Llevo algunos años viviendo afuera del país. No podría llegar a mencionar los porqués; pero desde que me fui no he parado de buscarte, y casi como en un bolero o un tango, no he podido dar con vos. No sé dónde más averiguar. ¿Te he perdido ya?, ¿te nos extraviaste o te echamos a perder? Me inclino a irme más por la segunda. Y uso el plural no debido a que sea político en campaña, sino porque en esta vaina no estoy solo.
Visito sitios en donde trato de ubicarte, algunos más accesibles que otros: a través de Internet te rastreo en periódicos y revistas, esos que dicen informarme sobre tu vida, el mismo medio me deja mirar por las rendijas tus nuevas expresiones culturales desde tu música y tus películas; de manera más física, trato en hallarte en los sabores con los que crecí, en el contacto con mis hermanos al encontrármelos, sintiendo así apartes de tu calidez. Solo me caen gotas de tu esencia.
¿Dónde estás? Te husmeo a través de las redes sociales: donde mis amigos uribistas, al preguntarles por la veracidad de un tuit: «… Cuando Oscar Iván dijo que va a suspender el proceso de paz se refería a que iba a continuarlo», tratan de explicarme el porqué su líder ídolo tiene razón, encimándome que el «traidor» te entregará al castrochavismo. O a los que dicen que Santos es el que te va a regalar la paz: cuando con la firma del acuerdo, si lo logramos —acá tampoco él esta solo, aunque nos lo venda así—, apenas llegaremos al primer peldaño de su construcción.
Y llegan otros diciendo que lo mejor que tienes son tus hijos. Serán tus hijas, ahora convertidas en un atractivo turístico. Así te promocionamos para que te visiten. Entre tanto yo te busco en el rostro de los que triunfan, de los grandes; pero rápidamente me doy cuenta que ellos son un accidente, en tanto que tú no has llegado a ser una buena madre. No te hemos dejado. Porque somos más un partido de fútbol que una carrera de ciclismo de tres semanas. No tenemos paciencia, todo lo queremos ya, no sabemos esperar, mucho menos planificar. Vamos de afán y entretanto decimos que nos empleamos a fondo en cada problema, en cada sobresalto; mas cuando la espuma baja ya estamos metidos en otro cotejo. Y ni siquiera del mismo campeonato. No llegamos a nada: vivimos solamente de momentos, no de consistencias.

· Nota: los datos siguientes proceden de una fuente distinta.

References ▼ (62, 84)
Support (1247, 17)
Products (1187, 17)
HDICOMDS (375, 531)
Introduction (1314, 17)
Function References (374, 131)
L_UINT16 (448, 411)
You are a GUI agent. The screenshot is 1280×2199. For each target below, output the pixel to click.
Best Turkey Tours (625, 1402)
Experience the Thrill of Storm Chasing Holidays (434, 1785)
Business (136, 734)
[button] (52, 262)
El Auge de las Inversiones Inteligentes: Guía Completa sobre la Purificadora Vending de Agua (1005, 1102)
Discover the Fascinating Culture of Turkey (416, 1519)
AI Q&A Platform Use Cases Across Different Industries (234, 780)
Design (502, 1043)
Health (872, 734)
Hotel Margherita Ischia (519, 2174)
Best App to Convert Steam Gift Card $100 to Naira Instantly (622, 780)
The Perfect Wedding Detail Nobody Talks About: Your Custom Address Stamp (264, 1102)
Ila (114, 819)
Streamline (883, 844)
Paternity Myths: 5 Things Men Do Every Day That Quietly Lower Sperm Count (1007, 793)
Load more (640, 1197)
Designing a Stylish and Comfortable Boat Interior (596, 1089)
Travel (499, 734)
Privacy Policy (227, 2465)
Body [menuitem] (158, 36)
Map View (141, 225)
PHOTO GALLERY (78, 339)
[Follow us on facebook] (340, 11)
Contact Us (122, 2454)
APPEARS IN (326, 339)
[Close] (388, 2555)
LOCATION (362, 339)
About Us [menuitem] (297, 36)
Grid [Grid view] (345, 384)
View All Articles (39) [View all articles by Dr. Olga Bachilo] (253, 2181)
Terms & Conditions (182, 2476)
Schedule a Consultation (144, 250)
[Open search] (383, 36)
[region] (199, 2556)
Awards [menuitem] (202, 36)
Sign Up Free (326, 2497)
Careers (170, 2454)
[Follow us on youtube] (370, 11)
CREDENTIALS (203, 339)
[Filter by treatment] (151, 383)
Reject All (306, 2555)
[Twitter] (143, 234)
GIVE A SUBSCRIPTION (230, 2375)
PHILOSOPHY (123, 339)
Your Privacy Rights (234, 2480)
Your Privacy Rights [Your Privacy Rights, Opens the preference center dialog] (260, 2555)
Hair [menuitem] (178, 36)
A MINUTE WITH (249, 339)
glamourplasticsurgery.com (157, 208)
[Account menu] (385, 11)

Me entero que «celebraste» la Semana por los Desaparecidos. Y me entero que son sesenta mil. Pues claro que te toca una semana entera. ¡Es que son sesenta mil! Tres veces más que en las dictaduras del sur del continente. ¿Reacciones?: escasas, apenas humildes; ¿comentarios de los que nos quieren dirigir?, ¿alguien dijo algo? Yo no las oí. Me pregunto: ¿si tus vástagos somos lo mejor que tienes, de quién es la culpa de este desastre? Juro que el exuberante paisaje que te engalana no es el responsable de nuestra estulticia, de nuestra incapacidad, de nuestra torpeza. No lo puede ser. ¿O sí? ¿Qué has hecho Colombia? ¿En dónde estás? ¿Qué diablos te pasó? ¿Por qué te dejaste arrastrar hasta acá? Y trato de explicarte: lo que te sucedió, y te sigue pasando, es que estos datos —porque no son más que cifras, números, estadísticas—, de tanto oírlos ya te dan sueño. Te producen bostezo. Ya no te importan; porque igual de antemano sabes que no vamos a pasar del discurso lleno de eufemismos en donde te diremos que se »… y se tomarán medidas concretas» con el que trataremos de endulzarte el oído. Porque somos un eterno anuncio de: »… Y se tomarán medidas eficaces, y se harán ingentes esfuerzos».
Y la respuesta, como dice el comercial de marca país, es Colombia: divina Colombia. Pero no, más bien, devino Colombia. Ni más ni menos. Y casi puedo oírte decir que nos pasa como a tu selección de fútbol: «Juega como nunca y pierde como siempre». Mas a mí se me ocurre que la respuesta, o parte de ella, puede estar en esas sesenta mil almas que hemos sabido dejar tiradas, ahí al garete, a la vereda de ese camino que andamos, el que por ahora no nos está llevando a ninguna parte.
Ve, dicen que si la religión es el opio del pueblo, Uribe es la burundanga.